Revisiting Model Stitching in the Foundation Model Era¶
Conference: CVPR 2025
arXiv: 2603.12433
Code: To be confirmed
Area: Multimodal VLM
Keywords: model stitching, vision foundation model, VFM, representation alignment, multimodal LLM
TL;DR¶
This paper systematically studies the stitchability between heterogeneous Vision Foundation Models (e.g., CLIP, DINOv2, SigLIP 2), finding that pre-training the stitch layer with Final Feature Matching enables reliable stitching, and proposes the VFM Stitch Tree architecture to achieve efficient multi-VFM sharing.
Background & Motivation¶
Background: VFMs have become the default backbone for vision tasks, with different VFMs (such as CLIP, DINOv2, and SigLIP 2) excelling in different tasks.

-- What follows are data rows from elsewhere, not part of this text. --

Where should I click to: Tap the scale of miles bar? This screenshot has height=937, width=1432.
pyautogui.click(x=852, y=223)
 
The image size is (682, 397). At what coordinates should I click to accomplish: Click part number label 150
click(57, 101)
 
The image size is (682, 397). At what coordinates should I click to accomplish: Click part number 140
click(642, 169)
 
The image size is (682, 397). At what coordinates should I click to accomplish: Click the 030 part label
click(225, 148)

Modern multimodal systems increasingly deploy multiple VFMs simultaneously.
Limitations of Prior Work: Deploying \(k\) VFMs concurrently incurs \(k\times\) computational and memory overhead; it remains unclear whether the internal representations of these heterogeneous VFMs are compatible and reusable.
Key Challenge: Prior model stitching research was only validated on small models trained on the same dataset (e.g., ResNet-18 on CIFAR-10). It is unknown whether large models with entirely different training objectives, datasets, and mixtures of modalities can still be stitched in the VFM era.

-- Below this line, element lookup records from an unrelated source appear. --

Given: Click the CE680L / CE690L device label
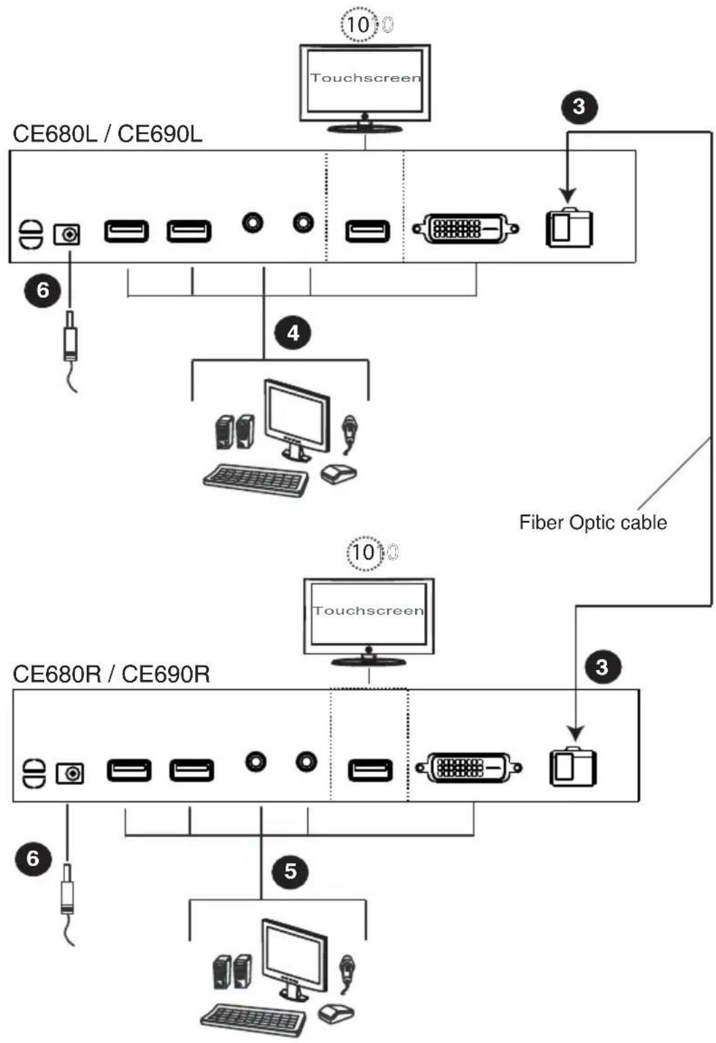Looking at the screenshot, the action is point(108,135).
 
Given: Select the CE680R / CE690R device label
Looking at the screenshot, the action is point(111,674).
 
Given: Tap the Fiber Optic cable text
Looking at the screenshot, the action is point(593,522).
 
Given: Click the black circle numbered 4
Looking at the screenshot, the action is point(293,333).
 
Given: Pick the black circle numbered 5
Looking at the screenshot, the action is point(290,871).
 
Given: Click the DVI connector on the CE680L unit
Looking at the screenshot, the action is point(466,229).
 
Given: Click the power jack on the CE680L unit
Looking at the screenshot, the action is point(67,234).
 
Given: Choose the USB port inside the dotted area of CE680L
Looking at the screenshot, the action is point(367,232).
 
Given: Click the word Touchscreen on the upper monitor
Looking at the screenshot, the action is point(366,78).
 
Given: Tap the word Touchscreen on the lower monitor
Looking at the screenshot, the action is point(368,610).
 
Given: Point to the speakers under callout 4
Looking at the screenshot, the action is point(235,431).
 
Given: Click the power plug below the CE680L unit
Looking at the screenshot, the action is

Goal: Are heterogeneous VFMs stitchable? How to properly train the stitch layer? Can we obtain performance beyond a single model from stitching?
Key Insight: A systematic experimental protocol (stitch point × stitch layer family × training loss × downstream task) is designed to reveal the failure modes of existing methods and propose a new solution.
Core Idea: Use Final Feature Matching to match the features of the target model's final layer to initialize the stitch layer, enabling reliable stitching of heterogeneous VFMs and the fusion of complementary knowledge.
Method¶
Overall Architecture¶
Given a source VFM \(f_\theta\) and a target VFM \(f_\phi\), insert a stitch layer \(S\) at the \(n\)-th layer to construct the stitched model: $\(F(x) = T_\phi^N \circ S \circ R_\theta^n(x)\)$ where \(R_\theta^n\) takes the first \(n\) layers of features from the source, \(T_\phi^N\) takes the remaining \(N-n\) layers from the target, and only \(S\) is trainable.
Key Designs¶
1. Failure Analysis of Layer Feature Matching (LFM) - Function: Train the stitch layer to minimize the feature discrepancy at the stitching point: \(\|S(R_\theta^n(x)) - R_\phi^n(x)\|_2^2\). - Mechanism: Although the layer feature distance is very low (on the order of \(10^{-3}\)), the final feature distance is high, especially for stitching at shallower layers. - Design Motivation: Small mismatches in the intermediate layers are accumulated and amplified by the subsequent frozen layers, leading to severe deviation in the output features.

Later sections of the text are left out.